Your answer should consist solely of the lines from the first line of the data through the line with "Pieseko Facebook (73, 2154)", each reproduced exactly.
Records supplied Block Start
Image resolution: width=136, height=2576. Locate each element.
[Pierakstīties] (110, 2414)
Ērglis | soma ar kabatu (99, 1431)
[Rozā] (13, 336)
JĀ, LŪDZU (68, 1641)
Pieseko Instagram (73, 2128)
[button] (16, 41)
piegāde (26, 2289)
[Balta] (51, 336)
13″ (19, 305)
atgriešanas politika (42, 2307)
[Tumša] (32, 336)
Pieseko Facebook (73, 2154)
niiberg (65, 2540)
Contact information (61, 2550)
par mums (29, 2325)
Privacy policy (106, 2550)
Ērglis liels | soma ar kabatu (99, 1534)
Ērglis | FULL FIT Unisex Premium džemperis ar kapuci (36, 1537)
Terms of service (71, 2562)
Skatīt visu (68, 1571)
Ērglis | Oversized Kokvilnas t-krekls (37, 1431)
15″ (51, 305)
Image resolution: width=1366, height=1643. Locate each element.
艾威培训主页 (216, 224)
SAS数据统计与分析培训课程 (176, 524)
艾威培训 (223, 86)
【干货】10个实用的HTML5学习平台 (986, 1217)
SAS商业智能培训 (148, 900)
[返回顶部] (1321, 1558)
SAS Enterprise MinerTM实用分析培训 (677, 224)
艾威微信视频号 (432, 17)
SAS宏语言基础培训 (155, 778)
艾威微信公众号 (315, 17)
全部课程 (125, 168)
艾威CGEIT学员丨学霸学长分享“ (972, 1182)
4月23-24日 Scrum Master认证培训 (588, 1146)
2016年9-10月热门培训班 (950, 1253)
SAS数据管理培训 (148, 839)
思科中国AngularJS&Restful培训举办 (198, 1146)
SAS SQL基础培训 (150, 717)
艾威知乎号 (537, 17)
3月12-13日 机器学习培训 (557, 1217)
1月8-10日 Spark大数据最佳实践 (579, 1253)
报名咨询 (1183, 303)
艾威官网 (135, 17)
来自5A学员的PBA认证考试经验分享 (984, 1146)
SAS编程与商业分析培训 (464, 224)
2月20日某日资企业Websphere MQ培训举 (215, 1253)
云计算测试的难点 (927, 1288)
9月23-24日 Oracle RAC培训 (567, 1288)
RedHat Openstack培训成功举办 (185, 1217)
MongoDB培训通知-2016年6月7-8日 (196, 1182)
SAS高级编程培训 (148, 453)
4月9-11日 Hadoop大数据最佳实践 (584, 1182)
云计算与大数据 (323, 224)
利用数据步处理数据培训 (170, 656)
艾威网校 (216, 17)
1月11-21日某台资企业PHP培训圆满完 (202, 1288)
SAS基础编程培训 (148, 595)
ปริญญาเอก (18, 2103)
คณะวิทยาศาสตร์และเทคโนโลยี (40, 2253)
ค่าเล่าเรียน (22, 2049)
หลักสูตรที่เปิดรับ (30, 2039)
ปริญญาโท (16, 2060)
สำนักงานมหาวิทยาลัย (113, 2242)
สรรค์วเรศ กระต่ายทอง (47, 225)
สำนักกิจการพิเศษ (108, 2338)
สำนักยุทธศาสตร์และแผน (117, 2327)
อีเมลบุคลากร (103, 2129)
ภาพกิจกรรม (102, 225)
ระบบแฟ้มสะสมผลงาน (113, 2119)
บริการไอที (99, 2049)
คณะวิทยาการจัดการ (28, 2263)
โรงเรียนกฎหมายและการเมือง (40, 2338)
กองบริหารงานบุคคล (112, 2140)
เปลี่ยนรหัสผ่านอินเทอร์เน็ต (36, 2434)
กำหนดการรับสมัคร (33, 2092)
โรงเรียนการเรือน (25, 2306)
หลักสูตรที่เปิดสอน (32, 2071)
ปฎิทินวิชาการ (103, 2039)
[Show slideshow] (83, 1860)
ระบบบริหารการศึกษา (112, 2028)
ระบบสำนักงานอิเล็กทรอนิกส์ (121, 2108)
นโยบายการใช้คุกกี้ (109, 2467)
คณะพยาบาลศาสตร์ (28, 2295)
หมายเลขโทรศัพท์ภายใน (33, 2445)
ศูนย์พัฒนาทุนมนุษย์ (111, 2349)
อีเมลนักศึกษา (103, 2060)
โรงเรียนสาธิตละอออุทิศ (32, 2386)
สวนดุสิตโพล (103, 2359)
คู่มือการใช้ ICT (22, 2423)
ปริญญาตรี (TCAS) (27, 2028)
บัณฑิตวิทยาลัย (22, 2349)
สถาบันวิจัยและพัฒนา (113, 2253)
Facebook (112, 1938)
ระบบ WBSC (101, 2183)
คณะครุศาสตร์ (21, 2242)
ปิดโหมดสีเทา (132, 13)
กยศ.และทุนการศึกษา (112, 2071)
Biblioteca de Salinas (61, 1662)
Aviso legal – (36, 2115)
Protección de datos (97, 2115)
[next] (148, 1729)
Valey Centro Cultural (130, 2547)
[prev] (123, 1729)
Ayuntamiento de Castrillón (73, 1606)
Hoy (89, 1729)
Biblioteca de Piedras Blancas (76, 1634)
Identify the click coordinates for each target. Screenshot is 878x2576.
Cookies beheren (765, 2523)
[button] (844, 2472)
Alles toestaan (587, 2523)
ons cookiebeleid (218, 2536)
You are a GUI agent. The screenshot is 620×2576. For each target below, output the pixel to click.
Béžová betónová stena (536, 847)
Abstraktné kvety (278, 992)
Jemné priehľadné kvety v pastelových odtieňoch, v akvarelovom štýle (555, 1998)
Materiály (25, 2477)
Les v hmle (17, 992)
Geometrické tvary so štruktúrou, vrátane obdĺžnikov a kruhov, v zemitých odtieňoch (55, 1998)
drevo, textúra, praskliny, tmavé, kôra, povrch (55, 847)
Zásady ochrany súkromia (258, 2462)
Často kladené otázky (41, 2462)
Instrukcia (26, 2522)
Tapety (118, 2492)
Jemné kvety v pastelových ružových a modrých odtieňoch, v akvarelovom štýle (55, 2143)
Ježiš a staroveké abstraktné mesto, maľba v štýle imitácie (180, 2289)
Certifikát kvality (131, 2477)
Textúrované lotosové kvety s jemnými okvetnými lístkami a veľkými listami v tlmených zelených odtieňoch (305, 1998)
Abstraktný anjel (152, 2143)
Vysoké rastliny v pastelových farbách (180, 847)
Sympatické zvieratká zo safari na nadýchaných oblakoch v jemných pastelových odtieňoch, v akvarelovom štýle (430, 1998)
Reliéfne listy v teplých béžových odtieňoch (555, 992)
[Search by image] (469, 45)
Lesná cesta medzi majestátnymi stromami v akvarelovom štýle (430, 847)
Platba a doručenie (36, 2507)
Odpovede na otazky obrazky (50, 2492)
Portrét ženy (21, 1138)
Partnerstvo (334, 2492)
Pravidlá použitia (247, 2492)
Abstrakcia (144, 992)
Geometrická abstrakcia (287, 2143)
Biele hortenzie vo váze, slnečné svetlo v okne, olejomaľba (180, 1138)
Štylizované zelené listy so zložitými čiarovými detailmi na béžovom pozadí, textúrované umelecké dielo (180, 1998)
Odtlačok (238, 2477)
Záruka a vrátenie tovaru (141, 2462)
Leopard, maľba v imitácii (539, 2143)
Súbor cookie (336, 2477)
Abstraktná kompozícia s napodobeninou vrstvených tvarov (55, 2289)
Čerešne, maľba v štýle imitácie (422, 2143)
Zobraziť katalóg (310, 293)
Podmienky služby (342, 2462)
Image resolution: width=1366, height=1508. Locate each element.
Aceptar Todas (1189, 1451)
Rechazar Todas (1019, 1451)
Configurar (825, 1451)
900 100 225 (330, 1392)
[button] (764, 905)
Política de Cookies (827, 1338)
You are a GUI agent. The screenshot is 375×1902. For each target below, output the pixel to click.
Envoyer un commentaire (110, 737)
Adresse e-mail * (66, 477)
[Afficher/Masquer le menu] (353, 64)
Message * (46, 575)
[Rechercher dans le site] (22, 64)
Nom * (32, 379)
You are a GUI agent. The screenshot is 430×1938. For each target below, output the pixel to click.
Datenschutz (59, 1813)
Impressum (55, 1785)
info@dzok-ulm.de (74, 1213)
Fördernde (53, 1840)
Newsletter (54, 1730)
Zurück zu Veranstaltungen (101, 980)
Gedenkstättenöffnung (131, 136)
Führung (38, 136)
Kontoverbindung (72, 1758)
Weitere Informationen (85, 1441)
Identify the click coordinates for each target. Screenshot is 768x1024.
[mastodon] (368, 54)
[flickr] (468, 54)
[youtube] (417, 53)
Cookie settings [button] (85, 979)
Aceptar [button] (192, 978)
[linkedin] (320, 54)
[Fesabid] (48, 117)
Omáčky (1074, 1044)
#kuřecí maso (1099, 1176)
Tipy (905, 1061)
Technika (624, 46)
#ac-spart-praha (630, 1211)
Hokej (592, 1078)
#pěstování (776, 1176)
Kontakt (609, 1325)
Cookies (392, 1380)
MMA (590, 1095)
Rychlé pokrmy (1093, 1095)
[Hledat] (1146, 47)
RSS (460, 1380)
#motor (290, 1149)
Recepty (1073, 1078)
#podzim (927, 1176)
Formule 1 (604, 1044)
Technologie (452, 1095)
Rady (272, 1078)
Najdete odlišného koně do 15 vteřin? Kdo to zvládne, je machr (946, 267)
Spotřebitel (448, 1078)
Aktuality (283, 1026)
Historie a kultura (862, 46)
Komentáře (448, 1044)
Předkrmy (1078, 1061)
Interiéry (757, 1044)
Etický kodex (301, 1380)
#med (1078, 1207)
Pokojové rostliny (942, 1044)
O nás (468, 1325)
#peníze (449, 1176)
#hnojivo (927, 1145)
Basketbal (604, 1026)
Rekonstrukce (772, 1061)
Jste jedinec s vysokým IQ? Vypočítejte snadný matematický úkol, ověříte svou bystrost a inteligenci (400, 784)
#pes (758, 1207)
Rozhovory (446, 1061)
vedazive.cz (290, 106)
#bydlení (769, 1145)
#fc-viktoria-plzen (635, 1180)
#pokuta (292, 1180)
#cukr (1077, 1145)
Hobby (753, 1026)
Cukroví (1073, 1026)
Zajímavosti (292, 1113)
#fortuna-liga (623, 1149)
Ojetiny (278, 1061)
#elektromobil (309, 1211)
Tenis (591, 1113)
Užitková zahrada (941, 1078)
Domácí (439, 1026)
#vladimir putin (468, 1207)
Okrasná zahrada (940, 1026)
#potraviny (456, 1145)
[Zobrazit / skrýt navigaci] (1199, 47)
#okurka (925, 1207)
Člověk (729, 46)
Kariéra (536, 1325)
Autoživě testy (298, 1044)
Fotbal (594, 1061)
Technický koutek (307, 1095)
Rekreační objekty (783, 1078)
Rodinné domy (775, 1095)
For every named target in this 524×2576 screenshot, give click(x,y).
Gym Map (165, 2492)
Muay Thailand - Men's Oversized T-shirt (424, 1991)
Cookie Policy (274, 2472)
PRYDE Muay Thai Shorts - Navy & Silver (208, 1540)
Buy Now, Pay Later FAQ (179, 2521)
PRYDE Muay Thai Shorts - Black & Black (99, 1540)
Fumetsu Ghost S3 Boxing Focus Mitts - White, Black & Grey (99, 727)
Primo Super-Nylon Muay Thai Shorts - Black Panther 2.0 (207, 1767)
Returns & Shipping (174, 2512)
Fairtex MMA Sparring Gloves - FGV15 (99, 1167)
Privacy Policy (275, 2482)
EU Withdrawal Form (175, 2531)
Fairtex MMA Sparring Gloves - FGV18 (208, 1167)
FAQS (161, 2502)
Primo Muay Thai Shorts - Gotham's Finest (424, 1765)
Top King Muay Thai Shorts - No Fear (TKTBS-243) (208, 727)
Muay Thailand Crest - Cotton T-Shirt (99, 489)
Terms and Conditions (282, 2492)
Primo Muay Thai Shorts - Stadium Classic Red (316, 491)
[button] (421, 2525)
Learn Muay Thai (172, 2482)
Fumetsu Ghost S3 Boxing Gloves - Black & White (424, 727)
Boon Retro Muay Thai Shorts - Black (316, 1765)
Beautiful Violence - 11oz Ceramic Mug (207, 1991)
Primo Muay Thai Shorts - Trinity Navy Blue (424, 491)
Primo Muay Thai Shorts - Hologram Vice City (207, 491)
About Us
Records supplied Block End
*Written response*:
Image resolution: width=136, height=2576. Locate each element.
[Pierakstīties] (110, 2414)
Ērglis | soma ar kabatu (99, 1431)
[Rozā] (13, 336)
JĀ, LŪDZU (68, 1641)
Pieseko Instagram (73, 2128)
[button] (16, 41)
piegāde (26, 2289)
[Balta] (51, 336)
13″ (19, 305)
atgriešanas politika (42, 2307)
[Tumša] (32, 336)
Pieseko Facebook (73, 2154)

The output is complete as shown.